> Passage:
⁂
Fred Hassan’s “five stars” — from early 2008 now include three drug candidates that have been essentially pulled: (1) the thrombin receptor antagonist (TRA), called vorapaxar, (2) vicriviroc (terminated mid-2010, after a study disappointment) and (3) sugammadex, which has received a 2009 “non-approvable” letter from FDA (and last week, at the Citi conference, Merck said it is still deciding how to respond on that topic to FDA) but sugammadex is selling, in waifish volumes, in parts of the EU.
Here it all is, in context, from Mr. Hassan’s 2007 SEC Form 10-K, near the bottom of page 31:
. . . .A key component of the Action Agenda is applying science to meet unmet medical needs. Research and development activities focus on mechanisms to treat serious diseases. As a result, a core strategy of Schering-Plough is to invest substantial funds in scientific research with the goal of creating therapies and treatments that address important unmet medical needs and also have commercial value. Schering-Plough has been successful in advancing its pipeline into several late-stage projects that will require sizable resources to complete. Consistent with this core strategy, Schering-Plough is increasing its investment in research and development. As Schering-Plough continues to develop the later phase growth-drivers of the pipeline (e.g., sugammadex, thrombin receptor antagonist, golimumab, vicriviroc, boceprevir and asenapine), it anticipates higher spending on clinical trial activities. Schering-Plough’s progressing early pipeline includes drug candidates across a wide range of therapeutic areas with more than 20 compounds now approaching or in Phase I development.
As part of the Action Agenda, Schering-Plough continues to work to enhance infrastructure, upgrade processes and systems and strengthen talent — both the recruitment of talented individuals and the development of key employees. While these efforts are being implemented on a companywide basis, Schering-Plough is focusing especially on research and development to support Schering-Plough’s science-based business. . . .
Of each of those, only asenapine and golimumab are really in the US markets here in 2012. And asenapine is posting less than $130 million in world wide sales per quarter, making it a vastly disappointing “me too” drug. Known as Simponi, the rights to golimumab are presently under arbitration, with the possibility that it will return to Centocor/Johnson & Johnson. Boceprevir is losing the race to market (arrival as early as May 2011) against the more efficacious J&J/Vertex product called telaprevir.
So that’s about 0.25 for 5, right? [I am counting Simponi as a one-quarter chance for success, here — otherwise it would be 0 for 5.]
This post was an after-thought, to the prior one on Organon’s current supply-chain issues — another headache for New Merck, courtesy of Ex-CEO Hassan.
⁂
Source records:
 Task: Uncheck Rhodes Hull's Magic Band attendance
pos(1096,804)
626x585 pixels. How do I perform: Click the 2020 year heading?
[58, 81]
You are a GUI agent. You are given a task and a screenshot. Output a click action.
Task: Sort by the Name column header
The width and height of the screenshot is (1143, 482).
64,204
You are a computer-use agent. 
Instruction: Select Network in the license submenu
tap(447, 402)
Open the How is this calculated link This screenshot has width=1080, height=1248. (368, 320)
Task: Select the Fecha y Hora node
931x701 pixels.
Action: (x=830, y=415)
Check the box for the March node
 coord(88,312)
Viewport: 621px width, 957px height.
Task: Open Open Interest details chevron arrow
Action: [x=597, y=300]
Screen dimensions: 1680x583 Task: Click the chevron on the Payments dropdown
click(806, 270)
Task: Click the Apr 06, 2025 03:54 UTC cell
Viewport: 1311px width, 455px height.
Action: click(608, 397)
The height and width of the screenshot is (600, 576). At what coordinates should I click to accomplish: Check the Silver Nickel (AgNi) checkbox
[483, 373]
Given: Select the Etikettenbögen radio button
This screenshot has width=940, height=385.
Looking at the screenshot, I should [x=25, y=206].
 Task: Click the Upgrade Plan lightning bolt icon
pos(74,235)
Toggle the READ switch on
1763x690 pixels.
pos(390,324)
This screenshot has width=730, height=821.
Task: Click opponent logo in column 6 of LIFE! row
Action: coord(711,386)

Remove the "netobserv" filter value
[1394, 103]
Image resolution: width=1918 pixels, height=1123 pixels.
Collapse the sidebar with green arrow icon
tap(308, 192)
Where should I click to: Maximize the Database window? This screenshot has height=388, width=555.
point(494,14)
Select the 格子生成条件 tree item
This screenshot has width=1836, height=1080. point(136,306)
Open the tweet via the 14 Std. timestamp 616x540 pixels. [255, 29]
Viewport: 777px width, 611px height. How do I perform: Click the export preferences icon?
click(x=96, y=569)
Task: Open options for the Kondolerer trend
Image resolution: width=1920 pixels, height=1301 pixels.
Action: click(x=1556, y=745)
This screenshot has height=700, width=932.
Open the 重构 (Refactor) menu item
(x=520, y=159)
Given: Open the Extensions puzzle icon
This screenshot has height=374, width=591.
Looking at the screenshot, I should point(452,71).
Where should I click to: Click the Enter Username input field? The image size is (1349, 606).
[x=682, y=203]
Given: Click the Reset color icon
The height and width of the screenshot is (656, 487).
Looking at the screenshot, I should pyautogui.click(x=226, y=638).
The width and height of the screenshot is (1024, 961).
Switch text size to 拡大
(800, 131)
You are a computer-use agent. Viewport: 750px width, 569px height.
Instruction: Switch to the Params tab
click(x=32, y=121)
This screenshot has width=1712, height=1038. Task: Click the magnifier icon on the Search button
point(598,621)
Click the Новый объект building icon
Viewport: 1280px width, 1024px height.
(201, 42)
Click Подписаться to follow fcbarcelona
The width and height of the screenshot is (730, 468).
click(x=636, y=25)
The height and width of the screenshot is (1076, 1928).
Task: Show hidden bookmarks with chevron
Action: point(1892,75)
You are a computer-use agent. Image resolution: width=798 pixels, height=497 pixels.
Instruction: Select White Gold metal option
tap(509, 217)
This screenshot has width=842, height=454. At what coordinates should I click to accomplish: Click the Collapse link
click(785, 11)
⁂
> Problems to solve:
(a) According to the post, when was vicriviroc terminated?
(b) Reproduce the part of the post that opens with the words containing "So that’s about" and closes with "of Ex-CEO Hassan.".
The source records are not needed for any of the work on the post.

> Solutions in order:
(a) It was terminated in mid-2010, after a study disappointment.

(b)
So that’s about 0.25 for 5, right? [I am counting Simponi as a one-quarter chance for success, here — otherwise it would be 0 for 5.]
This post was an after-thought, to the prior one on Organon’s current supply-chain issues — another headache for New Merck, courtesy of Ex-CEO Hassan.